The executive order “Securing the Nation against Advanced Cryptographic Attacks,” signed Monday, sets December 31, 2030 as the deadline for “high-value assets” and FIPS 199 high-impact systems to shift to post-quantum key establishment, with digital signatures required quantum-safe by December 31, 2031.
I read the EO this week. The gap between old and new is four to five years. NSM-10, signed in May 2022, set 2035 as the transition target for most organizations. NSA’s CNSA 2.0 advisory from September 2022 gave National Security Systems until 2030-2033. This EO collapses both windows to a single hard date for any system carrying FIPS 199 high-impact ratings.
The acceleration isn’t arbitrary. Recent research found the cost of building a cryptographically relevant quantum computer is far lower than the 2022 consensus. The EO cites “harvest now, decrypt later” attacks: adversaries collecting today’s encrypted government data to decrypt once large-scale quantum computers arrive.
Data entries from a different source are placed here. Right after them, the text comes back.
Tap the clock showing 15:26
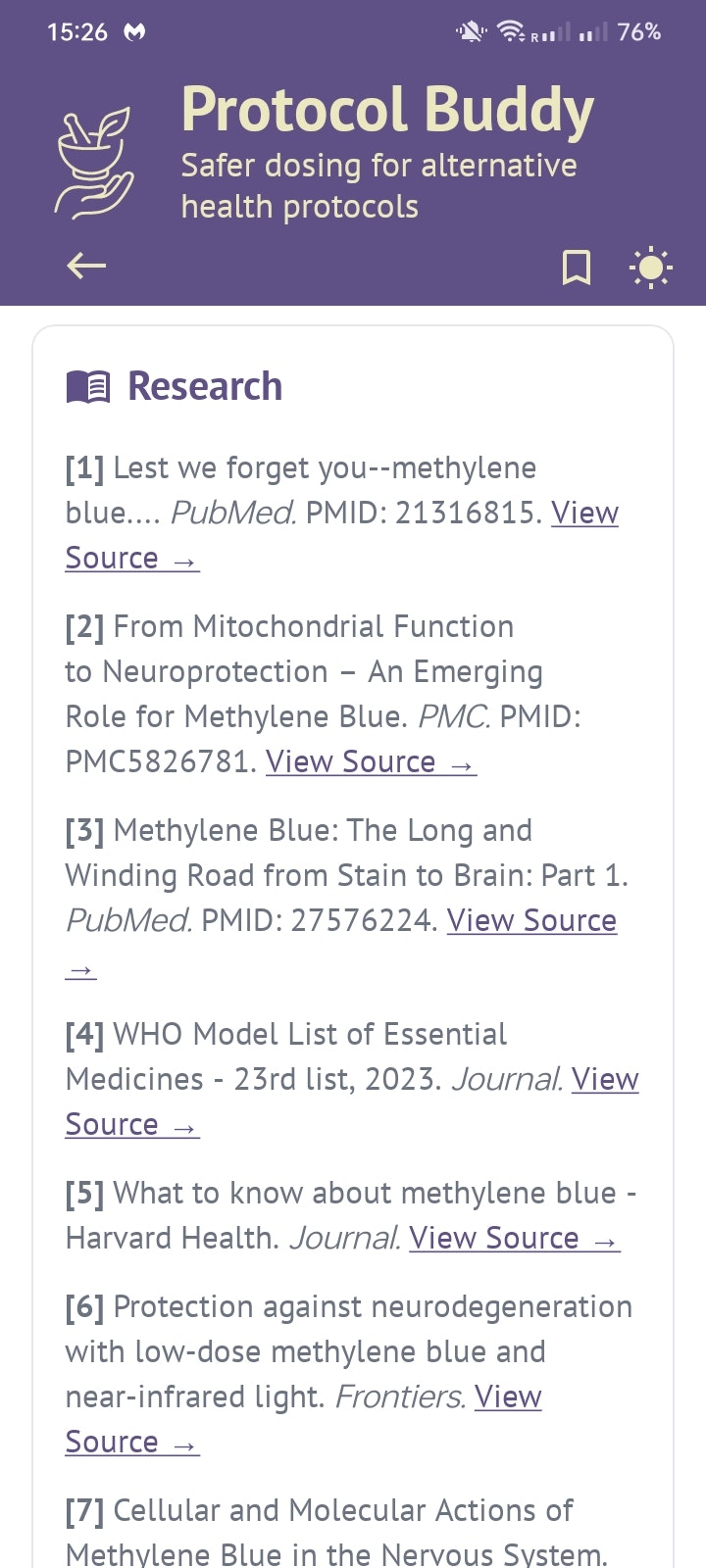Image resolution: width=706 pixels, height=1568 pixels. [76, 32]
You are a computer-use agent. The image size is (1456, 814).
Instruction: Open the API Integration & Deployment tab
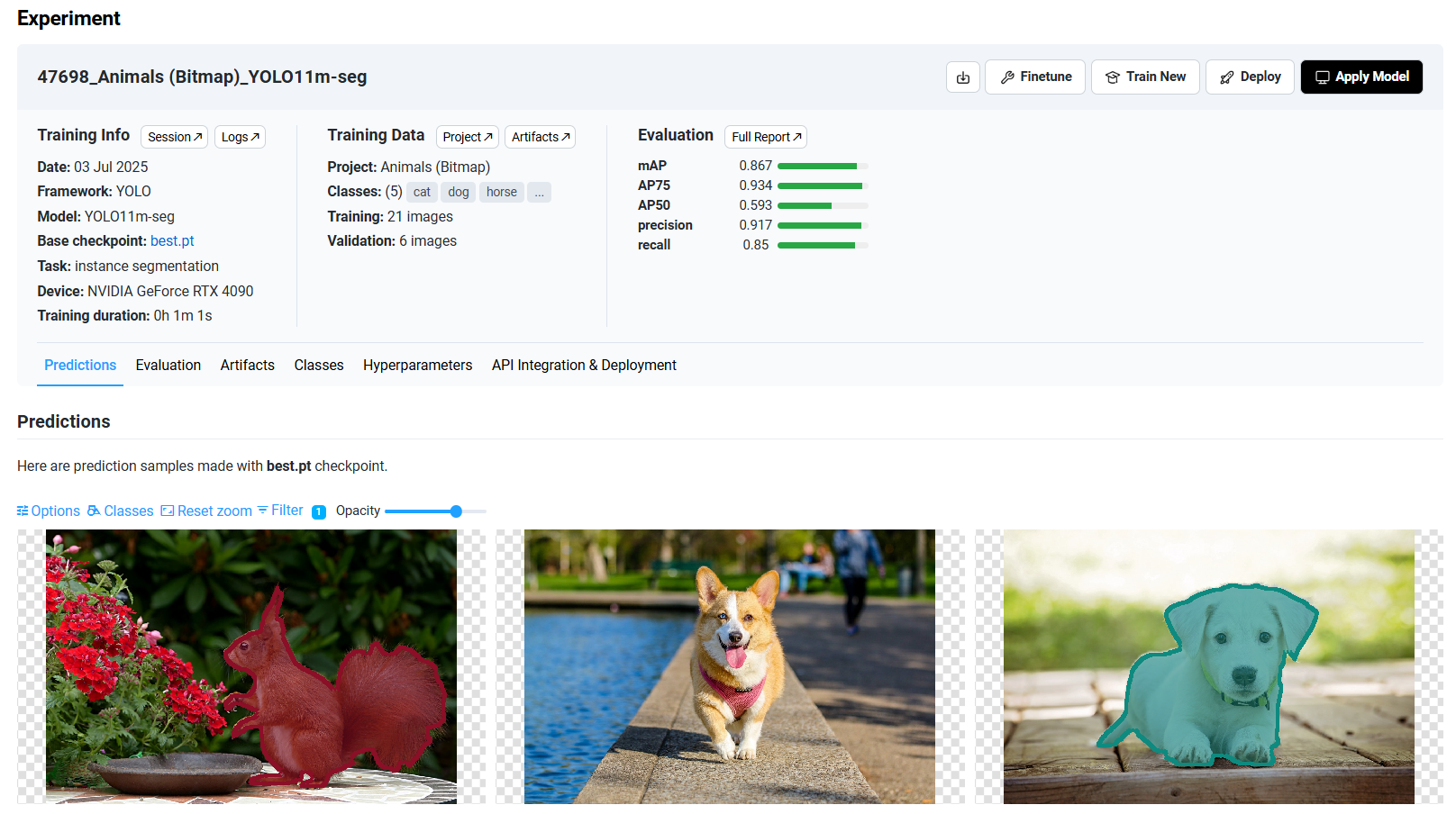[x=584, y=366]
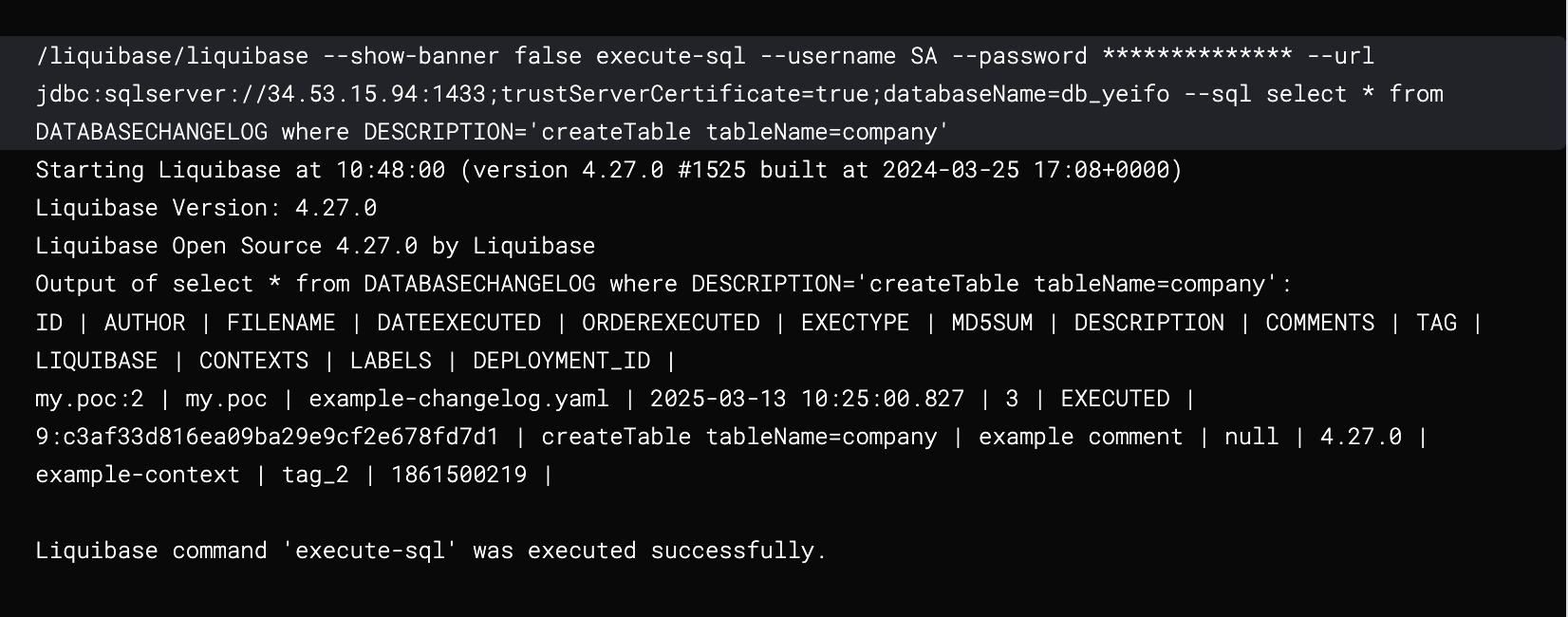The height and width of the screenshot is (617, 1568).
Task: Click the "Liquibase Version: 4.27.0" line
Action: [x=206, y=208]
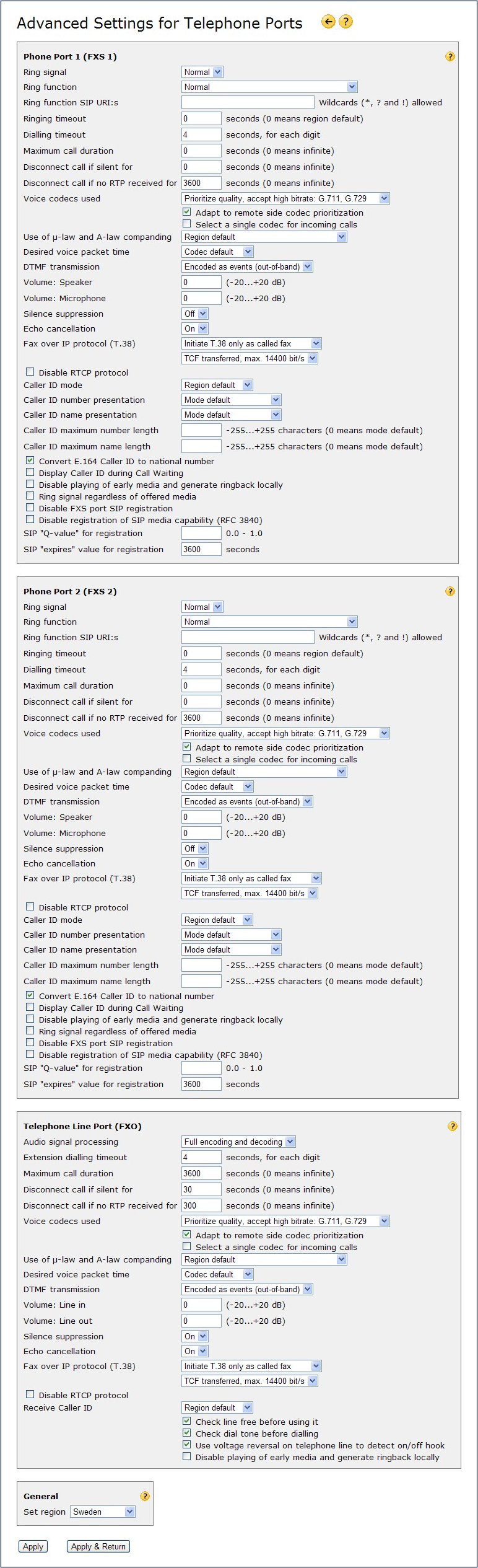Open Receive Caller ID dropdown
The width and height of the screenshot is (478, 1568).
[217, 1407]
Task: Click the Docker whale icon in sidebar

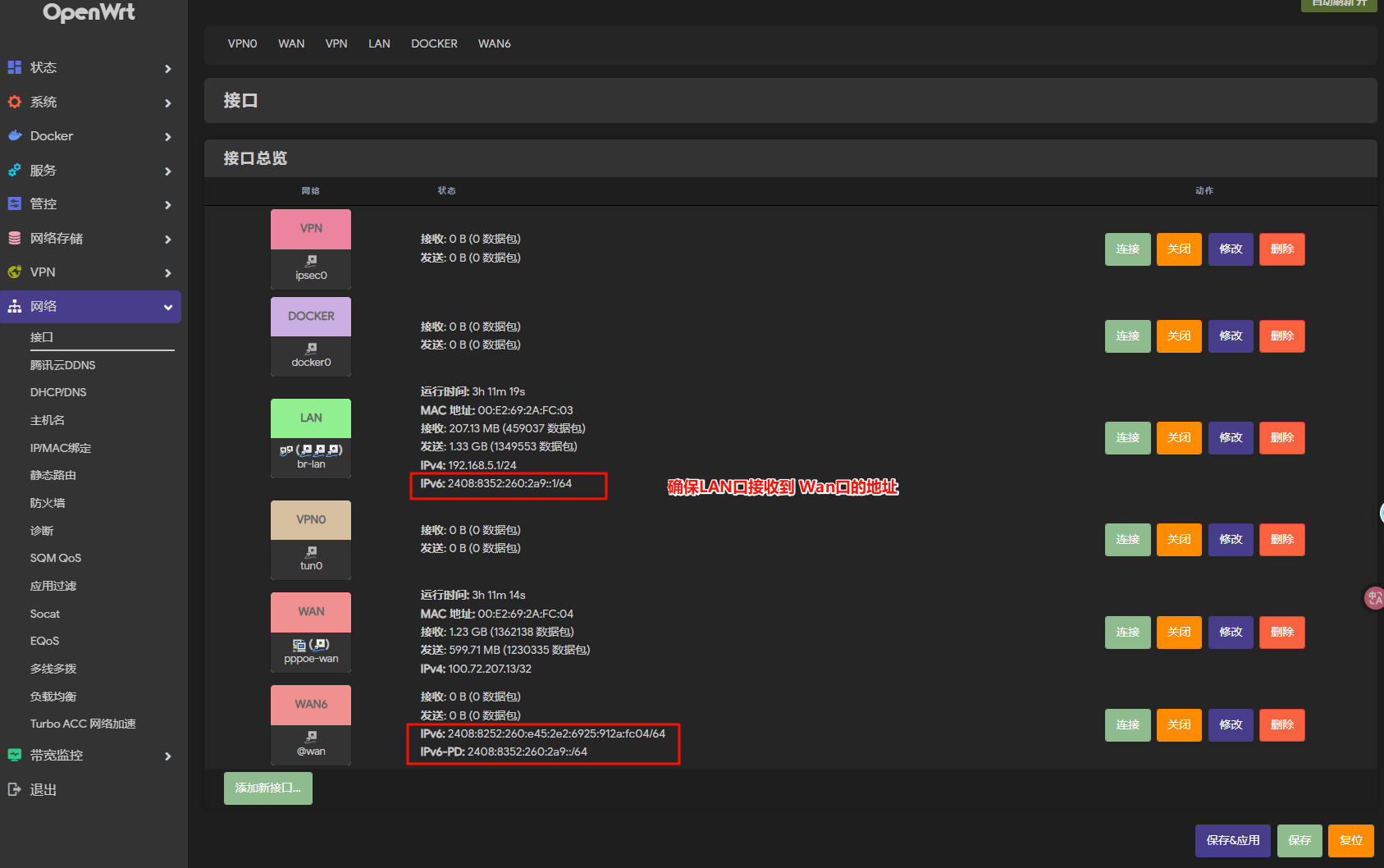Action: click(x=15, y=135)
Google and Cloudflare already moved internal timelines to 2029. Brian LaMacchia, who led Microsoft’s post-quantum transition from 2015 to 2022 and now consults at Farcaster Consulting Group, called the new government deadline “a significant shortening” that mirrors recent private-sector revisions.
The contractor exposure is coming fast. The EO directs the FAR Council to publish a proposed compliance rule within 180 days, potentially before year-end 2026. Any vendor on a federal program touching HVAs should check now whether their crypto stack supports NIST FIPS 203, 204, and 205, because “we are assessing the root cause” won’t hold once that rule publishes.
Worth reviewing your crypto inventory before that FAR comment window opens.